'''

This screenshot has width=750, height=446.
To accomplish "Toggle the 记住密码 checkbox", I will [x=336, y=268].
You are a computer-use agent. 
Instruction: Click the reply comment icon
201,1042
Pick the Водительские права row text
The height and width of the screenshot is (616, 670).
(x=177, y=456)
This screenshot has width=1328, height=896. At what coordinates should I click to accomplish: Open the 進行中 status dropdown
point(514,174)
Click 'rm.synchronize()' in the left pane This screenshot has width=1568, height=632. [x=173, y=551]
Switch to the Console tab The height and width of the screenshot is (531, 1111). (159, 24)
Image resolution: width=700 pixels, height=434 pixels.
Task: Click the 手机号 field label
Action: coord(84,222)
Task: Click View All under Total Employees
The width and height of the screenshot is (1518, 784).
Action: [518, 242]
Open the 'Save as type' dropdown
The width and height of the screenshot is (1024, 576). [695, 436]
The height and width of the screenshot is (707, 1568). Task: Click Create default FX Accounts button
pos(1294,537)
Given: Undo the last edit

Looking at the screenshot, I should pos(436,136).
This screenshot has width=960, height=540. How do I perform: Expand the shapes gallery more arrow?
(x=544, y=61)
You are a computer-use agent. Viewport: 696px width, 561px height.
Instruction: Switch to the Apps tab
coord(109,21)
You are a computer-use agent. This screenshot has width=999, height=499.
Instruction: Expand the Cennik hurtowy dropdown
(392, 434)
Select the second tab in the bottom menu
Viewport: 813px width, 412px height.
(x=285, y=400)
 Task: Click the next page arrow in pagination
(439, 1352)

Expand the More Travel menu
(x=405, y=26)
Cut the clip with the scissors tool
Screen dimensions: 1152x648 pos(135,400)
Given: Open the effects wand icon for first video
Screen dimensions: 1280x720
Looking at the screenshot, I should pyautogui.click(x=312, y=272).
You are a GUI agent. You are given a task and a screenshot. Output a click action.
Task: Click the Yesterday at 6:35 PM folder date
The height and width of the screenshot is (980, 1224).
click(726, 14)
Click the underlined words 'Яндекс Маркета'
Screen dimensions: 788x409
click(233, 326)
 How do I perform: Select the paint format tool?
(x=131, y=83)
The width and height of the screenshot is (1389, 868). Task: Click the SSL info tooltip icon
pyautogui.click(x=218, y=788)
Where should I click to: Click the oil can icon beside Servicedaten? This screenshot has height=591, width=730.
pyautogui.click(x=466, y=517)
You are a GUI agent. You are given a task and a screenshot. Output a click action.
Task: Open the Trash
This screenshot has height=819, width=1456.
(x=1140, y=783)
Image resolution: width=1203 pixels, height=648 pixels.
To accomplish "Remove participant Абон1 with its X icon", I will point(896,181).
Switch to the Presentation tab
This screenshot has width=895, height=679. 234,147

'''

§ **DIRECTIVE**: Count the lines in the entries above that contain the string "resolution", treating uppercase and lowercase as different. Reply with the number alone.

§ **REPLY**: 2